Model distillation

Technology Radar

Published : Apr 02, 2025

Apr 2025

Trial

Scaling laws have been a key driver of the AI boom — the principle that larger models, datasets and compute resources lead to more powerful AI systems. However, consumer hardware and edge devices often lack the capacity to support large-scale models, creating the need for model distillation.

Model distillation transfers knowledge from a larger, more powerful model (teacher) to a smaller, cost-efficient model (student). The process typically involves generating a sample dataset from the teacher model and fine-tuning the student to capture its statistical properties. Unlike pruning or quantization, which focus on compressing models by removing parameters, distillation aims to retain domain-specific knowledge, minimizing accuracy loss. It can also be combined with quantization for further optimization.

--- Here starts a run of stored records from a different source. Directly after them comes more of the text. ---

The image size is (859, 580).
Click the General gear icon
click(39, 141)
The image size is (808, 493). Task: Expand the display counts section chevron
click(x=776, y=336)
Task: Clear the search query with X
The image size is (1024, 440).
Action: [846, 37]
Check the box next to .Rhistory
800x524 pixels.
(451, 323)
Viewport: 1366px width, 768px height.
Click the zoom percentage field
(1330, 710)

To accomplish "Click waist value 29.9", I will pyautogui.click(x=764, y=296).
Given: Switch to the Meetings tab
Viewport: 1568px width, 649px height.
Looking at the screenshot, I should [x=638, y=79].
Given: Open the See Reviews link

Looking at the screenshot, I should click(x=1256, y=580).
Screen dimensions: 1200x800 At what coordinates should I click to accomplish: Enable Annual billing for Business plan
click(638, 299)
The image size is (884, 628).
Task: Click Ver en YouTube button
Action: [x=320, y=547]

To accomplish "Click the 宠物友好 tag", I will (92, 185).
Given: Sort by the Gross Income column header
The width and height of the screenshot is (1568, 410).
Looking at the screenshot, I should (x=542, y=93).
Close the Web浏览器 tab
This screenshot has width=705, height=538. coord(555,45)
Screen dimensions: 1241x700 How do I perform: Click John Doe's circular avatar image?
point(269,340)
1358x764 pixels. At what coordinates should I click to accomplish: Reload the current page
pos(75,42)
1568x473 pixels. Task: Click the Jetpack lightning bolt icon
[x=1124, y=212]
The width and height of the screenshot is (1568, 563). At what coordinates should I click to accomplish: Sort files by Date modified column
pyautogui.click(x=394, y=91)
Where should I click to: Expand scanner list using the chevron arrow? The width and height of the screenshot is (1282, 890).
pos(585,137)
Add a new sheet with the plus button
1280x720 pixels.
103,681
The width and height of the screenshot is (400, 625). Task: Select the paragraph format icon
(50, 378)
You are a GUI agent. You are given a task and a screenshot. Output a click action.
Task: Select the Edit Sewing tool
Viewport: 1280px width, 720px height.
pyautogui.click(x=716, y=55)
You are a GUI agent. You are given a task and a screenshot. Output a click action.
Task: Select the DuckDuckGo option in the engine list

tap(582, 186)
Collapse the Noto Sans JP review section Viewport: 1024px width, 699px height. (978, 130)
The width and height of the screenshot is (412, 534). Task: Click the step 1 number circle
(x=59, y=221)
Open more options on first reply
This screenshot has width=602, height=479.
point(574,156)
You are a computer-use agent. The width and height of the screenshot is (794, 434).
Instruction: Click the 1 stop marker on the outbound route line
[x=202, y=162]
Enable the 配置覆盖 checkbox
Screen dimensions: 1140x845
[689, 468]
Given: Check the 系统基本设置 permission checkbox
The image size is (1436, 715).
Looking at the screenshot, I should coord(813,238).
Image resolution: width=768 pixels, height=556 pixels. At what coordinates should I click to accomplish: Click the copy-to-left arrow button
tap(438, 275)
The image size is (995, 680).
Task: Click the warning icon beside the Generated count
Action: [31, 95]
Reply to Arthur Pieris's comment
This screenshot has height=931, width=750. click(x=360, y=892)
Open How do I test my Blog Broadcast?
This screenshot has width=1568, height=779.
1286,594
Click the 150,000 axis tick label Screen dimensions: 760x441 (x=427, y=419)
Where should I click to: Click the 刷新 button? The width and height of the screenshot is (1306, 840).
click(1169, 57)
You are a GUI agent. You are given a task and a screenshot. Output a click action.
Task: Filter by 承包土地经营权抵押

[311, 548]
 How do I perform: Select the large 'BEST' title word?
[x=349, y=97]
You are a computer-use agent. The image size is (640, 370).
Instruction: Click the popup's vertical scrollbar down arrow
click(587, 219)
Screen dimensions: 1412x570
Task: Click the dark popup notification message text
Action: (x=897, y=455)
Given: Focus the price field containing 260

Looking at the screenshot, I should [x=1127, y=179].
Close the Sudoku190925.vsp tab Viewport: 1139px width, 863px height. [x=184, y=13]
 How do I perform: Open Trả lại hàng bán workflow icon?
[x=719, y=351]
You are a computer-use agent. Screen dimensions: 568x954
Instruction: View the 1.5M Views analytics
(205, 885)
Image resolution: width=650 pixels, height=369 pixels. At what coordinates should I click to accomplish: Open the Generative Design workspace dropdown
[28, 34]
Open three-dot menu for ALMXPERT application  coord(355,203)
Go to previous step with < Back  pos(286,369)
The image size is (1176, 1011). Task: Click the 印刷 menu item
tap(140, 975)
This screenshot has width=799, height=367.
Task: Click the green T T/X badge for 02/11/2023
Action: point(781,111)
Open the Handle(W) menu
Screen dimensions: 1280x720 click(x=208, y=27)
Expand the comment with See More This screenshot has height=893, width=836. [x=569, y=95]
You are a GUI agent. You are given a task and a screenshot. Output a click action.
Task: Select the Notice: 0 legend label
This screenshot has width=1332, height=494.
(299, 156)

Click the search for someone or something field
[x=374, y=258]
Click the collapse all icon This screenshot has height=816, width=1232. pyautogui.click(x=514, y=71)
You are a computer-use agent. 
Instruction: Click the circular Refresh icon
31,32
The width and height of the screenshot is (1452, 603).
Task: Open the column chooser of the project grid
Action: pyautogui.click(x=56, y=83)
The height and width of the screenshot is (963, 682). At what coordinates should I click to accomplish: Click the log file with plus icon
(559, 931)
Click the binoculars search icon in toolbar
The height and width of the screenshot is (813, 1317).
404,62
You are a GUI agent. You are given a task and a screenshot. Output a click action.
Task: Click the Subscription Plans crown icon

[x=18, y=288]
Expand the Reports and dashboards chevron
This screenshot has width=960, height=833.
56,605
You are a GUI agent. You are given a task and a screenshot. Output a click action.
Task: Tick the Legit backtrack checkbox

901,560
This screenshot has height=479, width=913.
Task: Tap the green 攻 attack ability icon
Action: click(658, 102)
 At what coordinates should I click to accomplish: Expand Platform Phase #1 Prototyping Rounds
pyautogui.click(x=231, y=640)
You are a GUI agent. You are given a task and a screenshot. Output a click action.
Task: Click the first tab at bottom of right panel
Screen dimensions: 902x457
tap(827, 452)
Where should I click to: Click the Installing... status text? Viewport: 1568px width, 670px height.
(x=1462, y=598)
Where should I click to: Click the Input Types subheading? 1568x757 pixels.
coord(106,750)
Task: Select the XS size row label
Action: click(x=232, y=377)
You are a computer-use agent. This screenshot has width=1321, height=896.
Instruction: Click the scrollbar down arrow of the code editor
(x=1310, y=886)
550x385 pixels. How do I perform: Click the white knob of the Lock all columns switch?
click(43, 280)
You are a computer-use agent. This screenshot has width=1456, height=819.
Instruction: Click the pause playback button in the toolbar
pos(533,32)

Originally proposed by Geoffrey Hinton et al., model distillation has gained widespread adoption. A notable example is the Qwen/Llama distilled version of DeepSeek R1, which preserves strong reasoning capabilities in smaller models. With its growing maturity, the technique is no longer confined to research labs; it’s now being applied to everything from industrial to personal projects. Providers such as OpenAI and Amazon Bedrock offer guides to help developers distill their own small language models (SLMs). We believe adopting model distillation can help organizations manage LLM deployment costs while unlocking the potential of on-device LLM inference.